NEW YORK — With Israel opposing a Russian push for a U.N. Security Council endorsement of the “road map” Middle East peace plan, the Bush administration is facing a tough choice between offending Israel or repudiating its own plan.
The Russian government last Thursday circulated a simple draft resolution in which the Security Council would endorse the peace initiative, which sets out steps to be taken by the Israeli government and the Palestinian Authority to achieve a lasting peace between two secure and independent states.
That plan was drafted by the so-called Quartet — the United States, Russia, United Nations and the European Union — and has been welcomed, at least in principle, by both parties.
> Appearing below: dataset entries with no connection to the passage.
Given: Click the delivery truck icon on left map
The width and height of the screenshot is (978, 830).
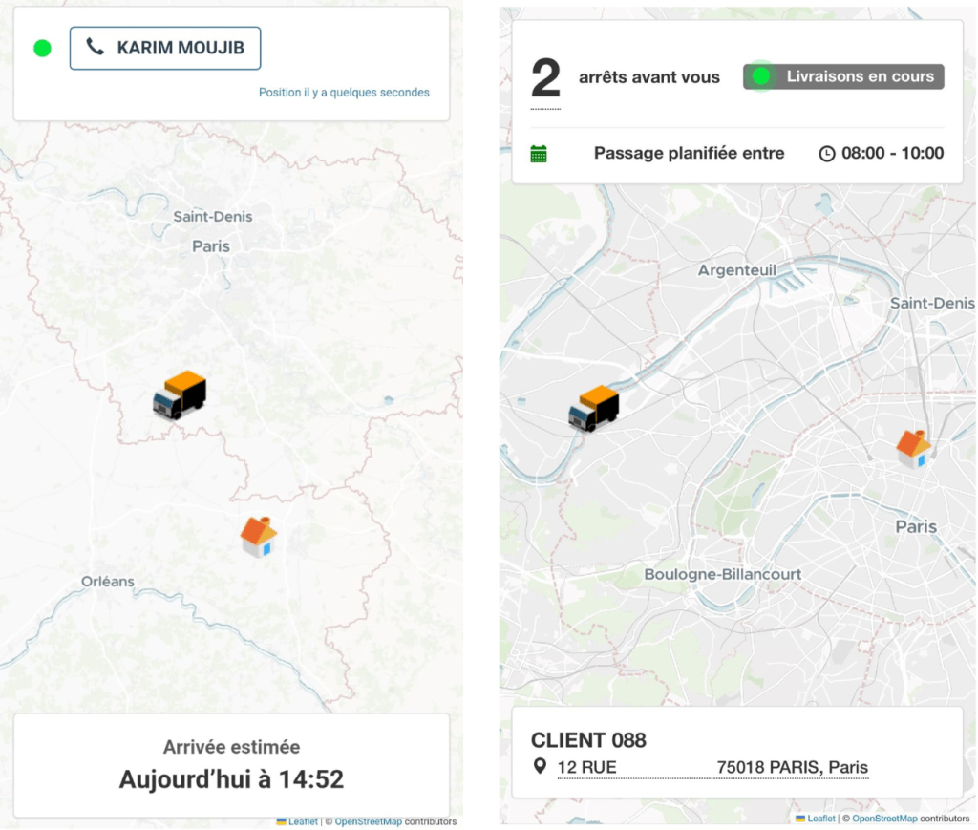Looking at the screenshot, I should (180, 394).
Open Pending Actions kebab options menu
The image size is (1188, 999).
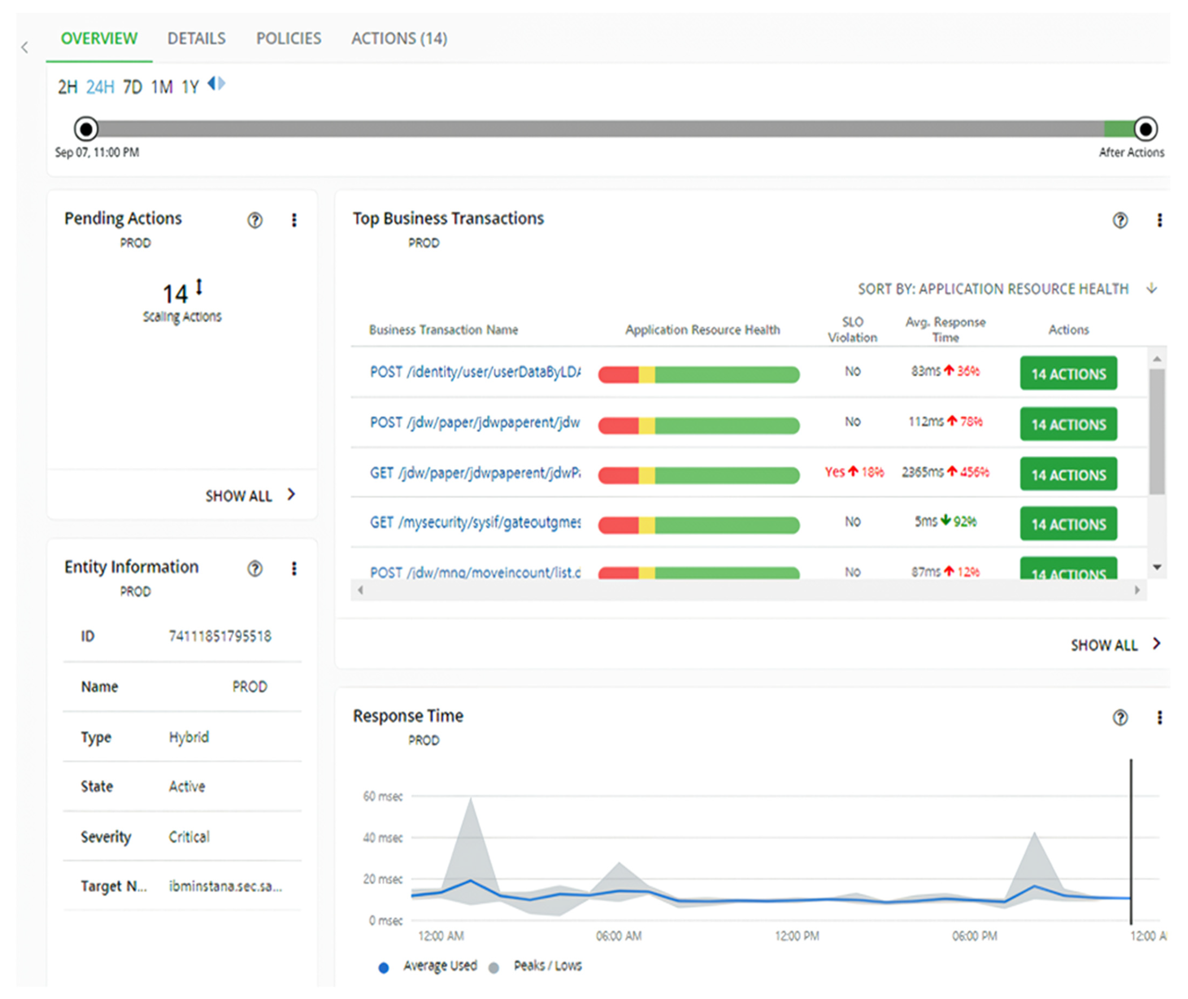pyautogui.click(x=294, y=220)
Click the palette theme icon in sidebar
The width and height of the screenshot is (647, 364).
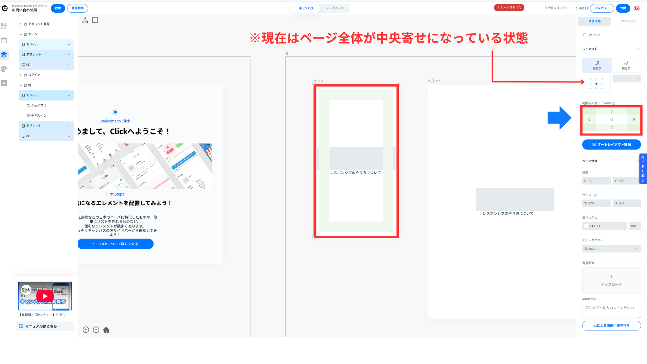(4, 69)
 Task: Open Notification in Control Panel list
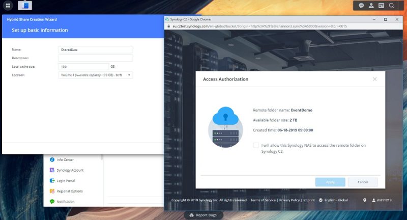pyautogui.click(x=62, y=201)
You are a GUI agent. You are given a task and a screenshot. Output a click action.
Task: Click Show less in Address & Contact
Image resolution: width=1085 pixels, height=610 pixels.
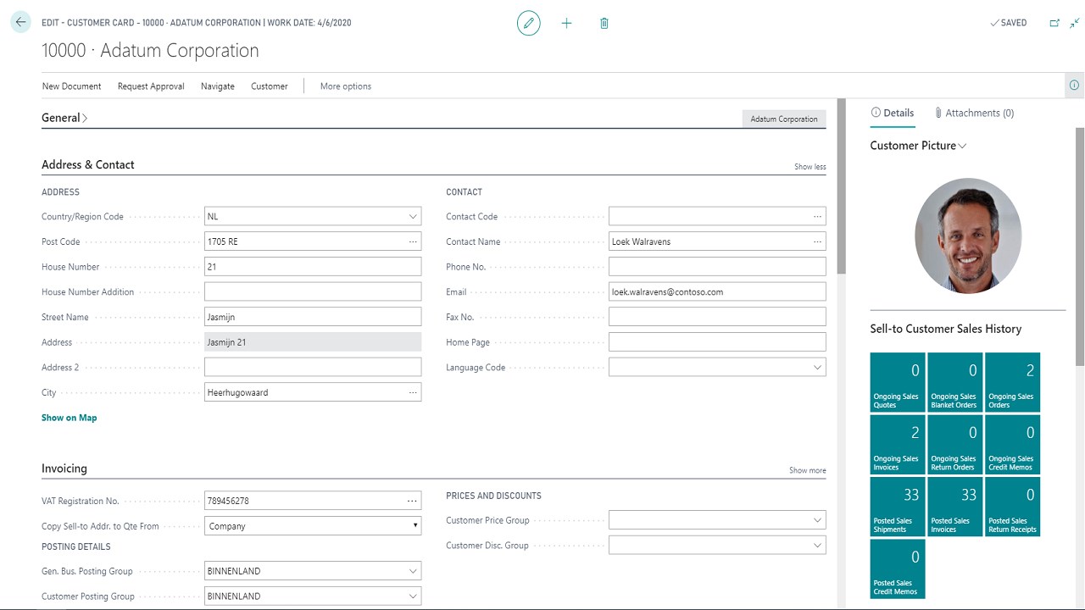pos(810,167)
However, the Israelis and the Palestinians each say it is up to the other to take the first steps.
Israel is especially eager to keep its affairs out of the United Nations, which is numerically dominated by nations sympathetic to the Arab view of the Middle East.
The Russians say that a council resolution would emphasize the need to get the Israelis and the Palestinians again moving along the path outlined in the road map.
But the Americans, spurred in part by Israel’s resistance, are trying to keep the matter from the Security Council’s chambers.
They say they do not have a problem with the concept of the resolution, only the timing.
“Talk in New York is not helpful,” said a U.S. official yesterday, who acknowledged the general assessment that the peace process is stalled. “We still feel the Quartet is the best way to push these parties together to do more.”
Israeli Prime Minister Ariel Sharon flew to Moscow this weekend in an unsuccessful attempt to have President Vladimir Putin withdraw the initiative.
“Russia is going to take a more active part, as far as it is possible on our side, in the process of resolving the Middle East issue,” Mr. Putin told reporters in Moscow.
His foreign minister, Igor Ivanov, added, “there is no alternative to the road map.”
The blueprint calls for both sides to take confidence-building measures, including an end to Israeli settlement activity and a withdrawal of its army from Palestinian-administered lands.
The Palestinians are to crack down on terrorists.
Israel has registered a dozen reservations to the document, under which the Palestinians could have their own state by 2005.